Find the word "computer" in the data below and copy each line that holds it.

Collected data
◆ ◆ ◆ ◆

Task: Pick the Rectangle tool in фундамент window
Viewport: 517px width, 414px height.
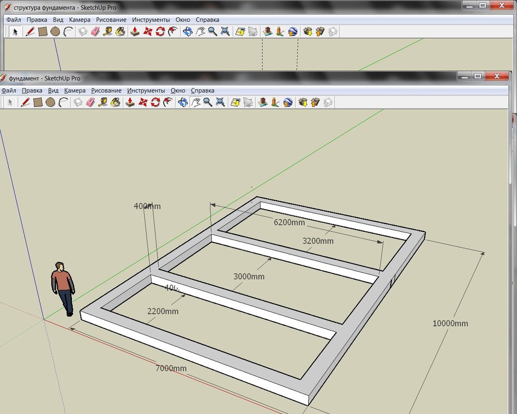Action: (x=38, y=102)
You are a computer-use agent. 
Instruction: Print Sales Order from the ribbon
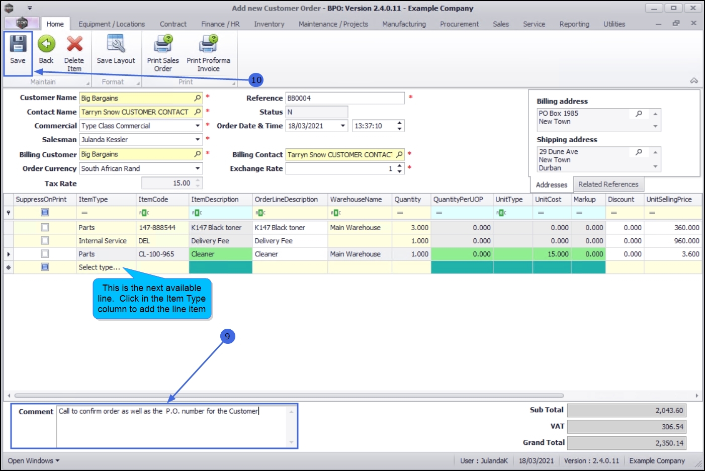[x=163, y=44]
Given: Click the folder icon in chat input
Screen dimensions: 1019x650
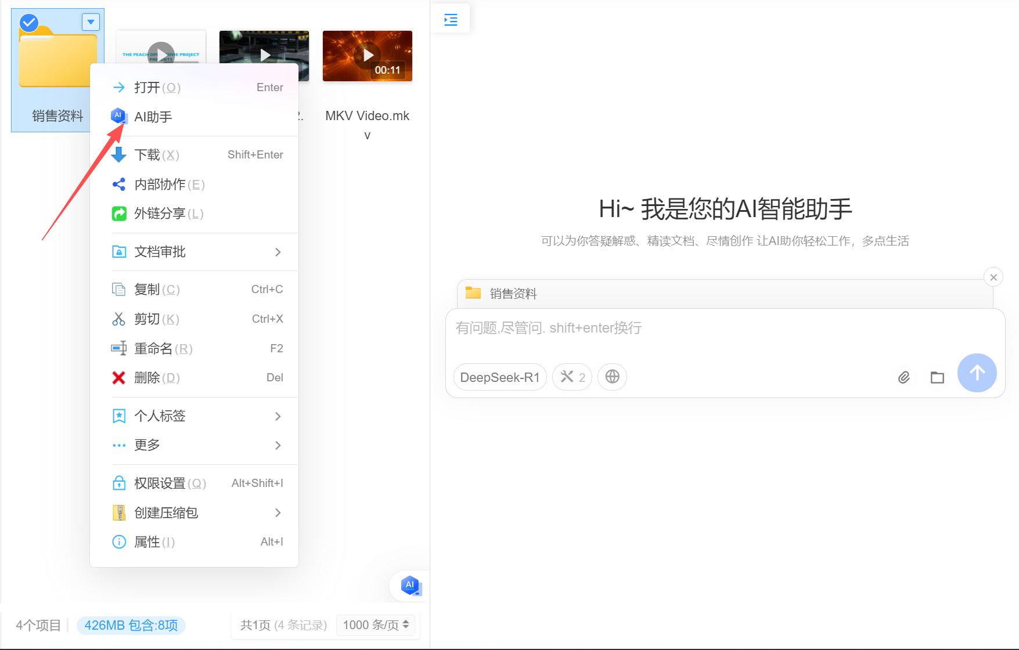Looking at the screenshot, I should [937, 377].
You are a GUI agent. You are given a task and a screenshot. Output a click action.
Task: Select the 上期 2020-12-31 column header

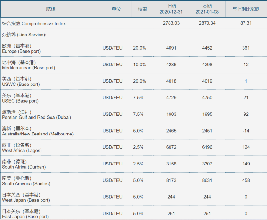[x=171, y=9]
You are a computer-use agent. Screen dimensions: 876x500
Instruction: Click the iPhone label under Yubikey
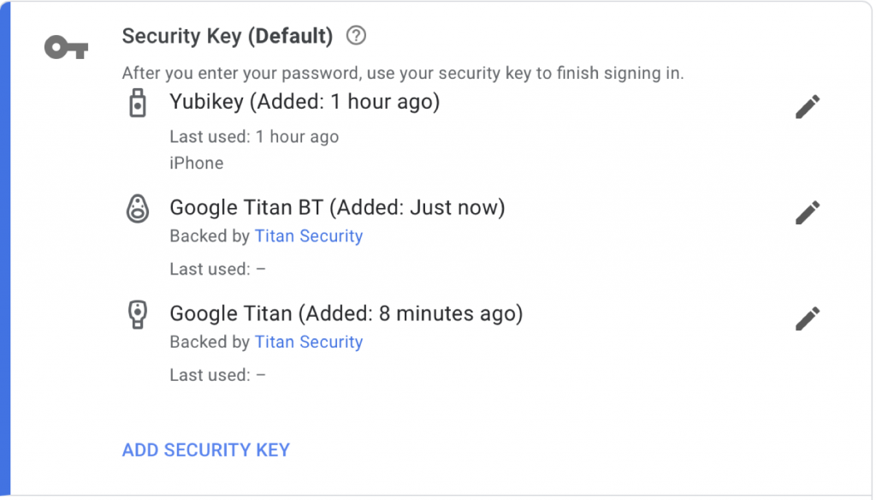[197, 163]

◆ ◆ ◆ ◆

**REPLY:**
You are a computer-use agent. 
You are a computer-use agent. Screen dimensions: 876x500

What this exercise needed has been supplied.